Building models such that you can glean insight from analyzing coefficients or derived statistical trends might not necessarily be considered deploying a model into production, but rather model prototyping, R&D, and analysis in the hopes that, eventually, the model will be used to do something in an automated fashion.

Automated reporting

Maybe you’re part of a business intelligence team trying to analyze patterns in the submitted compounds, like

• What time does our service exhibit peak load?

• Are there regions that submit certain moieites or compounds?

In these situations, the analysis is fairly manual, but you can build tools to facilitate this, like weekly formatted reports for leadership to discuss or a dashboard summarizing metrics. Regardless, this work is designed to equip decisionmakers with the relevant information to make a decision.

In this case, you are deploying dashboards into production for someone to look at. Devising new metrics means updating your dashboard application and then making sure your servers are showing the new dashboard. The deployed dashboard will regularly (and automatically) update with new data as they roll in.

By looking at these dashboard metrics, product management teams find ideas for new tools or improvements for the models, spilling into the sections mentioned above.

Summarizing deployment

I kind of ad libbed most of this post, but I realized some prevalent themes about deployment:

• Yes it covers making your code robust and usable by others, from code correctness to shareability to software dependency management

• But it also includes the relevant computational resources needed to run said code

  • For grad students, the only “microservice” is the computer cluster that runs your calculations.
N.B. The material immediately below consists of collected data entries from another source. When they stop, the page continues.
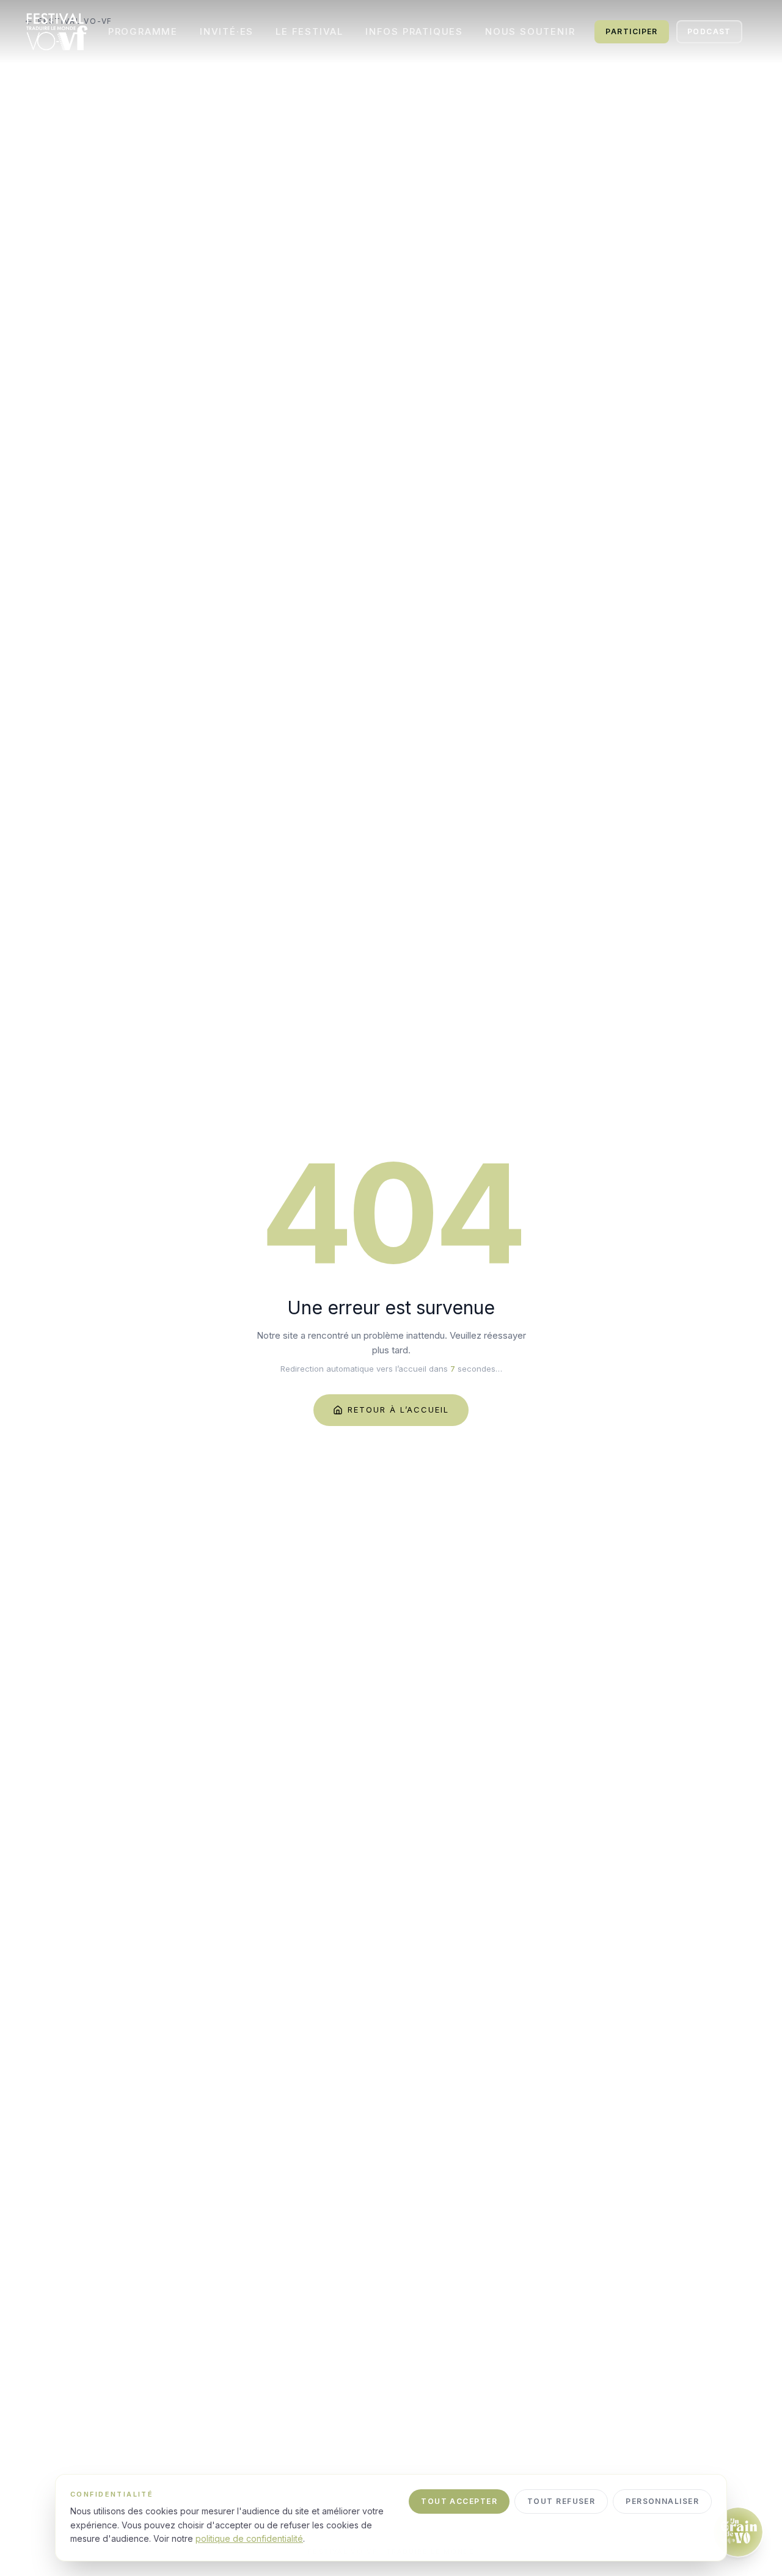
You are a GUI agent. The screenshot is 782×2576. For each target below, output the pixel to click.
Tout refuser (561, 2501)
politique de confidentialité (249, 2538)
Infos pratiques (414, 31)
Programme (143, 31)
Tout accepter (459, 2501)
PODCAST (709, 31)
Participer (631, 31)
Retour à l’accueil (398, 1409)
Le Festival (309, 31)
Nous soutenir (530, 31)
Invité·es (227, 31)
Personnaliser (662, 2501)
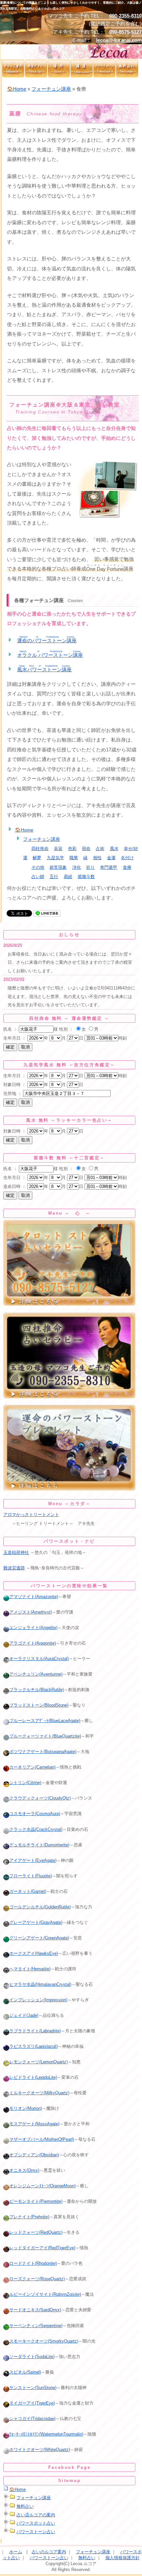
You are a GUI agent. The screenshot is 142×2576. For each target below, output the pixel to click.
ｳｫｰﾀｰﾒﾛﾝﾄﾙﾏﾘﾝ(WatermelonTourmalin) (46, 2434)
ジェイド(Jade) (23, 2015)
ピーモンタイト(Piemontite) (35, 2201)
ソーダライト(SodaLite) (31, 2356)
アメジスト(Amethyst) (30, 1612)
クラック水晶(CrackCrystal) (35, 1829)
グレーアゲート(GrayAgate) (35, 1922)
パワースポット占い (36, 2523)
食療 (127, 867)
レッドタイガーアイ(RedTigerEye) (42, 2247)
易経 (68, 876)
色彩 (72, 848)
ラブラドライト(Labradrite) (35, 2030)
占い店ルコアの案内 (36, 2514)
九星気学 (55, 858)
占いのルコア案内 (49, 2551)
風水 (114, 848)
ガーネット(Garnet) (27, 1891)
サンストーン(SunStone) (32, 2387)
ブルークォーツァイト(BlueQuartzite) (45, 1736)
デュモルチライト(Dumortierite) (39, 1844)
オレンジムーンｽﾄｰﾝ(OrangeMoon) (42, 2185)
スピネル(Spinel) (25, 2372)
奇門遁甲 (108, 867)
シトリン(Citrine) (25, 1782)
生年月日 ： (14, 1038)
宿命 (86, 848)
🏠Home (16, 89)
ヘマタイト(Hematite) (30, 1968)
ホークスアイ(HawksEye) (33, 1953)
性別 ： (66, 1029)
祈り (90, 867)
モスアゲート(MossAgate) (34, 2123)
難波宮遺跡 (14, 1567)
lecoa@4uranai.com (119, 40)
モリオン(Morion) (25, 2108)
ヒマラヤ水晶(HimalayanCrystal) (40, 1984)
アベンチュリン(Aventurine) (35, 1674)
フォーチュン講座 (51, 89)
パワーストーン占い (36, 2531)
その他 (37, 867)
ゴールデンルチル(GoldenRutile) (40, 1906)
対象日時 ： (14, 1084)
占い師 (37, 876)
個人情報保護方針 (122, 2557)
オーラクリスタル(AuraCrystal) (39, 1658)
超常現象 (58, 867)
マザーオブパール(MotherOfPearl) (41, 2139)
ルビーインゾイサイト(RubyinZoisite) (45, 2294)
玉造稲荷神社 (16, 1552)
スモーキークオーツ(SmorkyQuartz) (43, 2341)
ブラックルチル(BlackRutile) (36, 1689)
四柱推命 (40, 848)
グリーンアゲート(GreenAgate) (39, 1937)
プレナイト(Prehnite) (29, 2216)
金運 (111, 858)
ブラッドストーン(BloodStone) (38, 1705)
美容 (58, 848)
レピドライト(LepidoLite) (33, 2077)
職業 (73, 858)
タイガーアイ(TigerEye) (32, 2403)
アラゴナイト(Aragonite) (32, 1643)
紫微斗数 (86, 876)
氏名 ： (10, 1029)
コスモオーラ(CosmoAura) (34, 1813)
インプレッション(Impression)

The ability to SSH into the cluster makes management much easier.

  • In industry, you have to worry about the zoo of microservices: setting up the resource, getting them to run your codes, and getting the services to work with each other. If you are utilizing a ton of different virtual computers, you can no longer rely on SSH-ing into every one of them.

• Machine learning engineering falls alongside other software to handle data processing, but with more behind-the-scenes R&D. The deployment considerations remain (usability, shareability, compatability with microservices, computational stack).

• Deploying something into production means building a code/tool/model and that gets consumed by other software/microservices/humans

  • If it’s a library of tools, it might be uploaded to a repository for others to use (this is code someone else may end up using)

  • If it’s code to accomplish a task, it gets deployed as a microservice to run somewhat autonomously (this is both code + resource stack)

  • If it’s a machine learning model, it also gets deployed as a microservice to perform autonomous inferencing (with the occasional tuneup)

Post script

This comes a couple years in industry, a couple years after a grad student decided to blindingly jump into the data science industry and hop around a few companies. It’ll be interesting to see how this perspective changes with a few more war stories.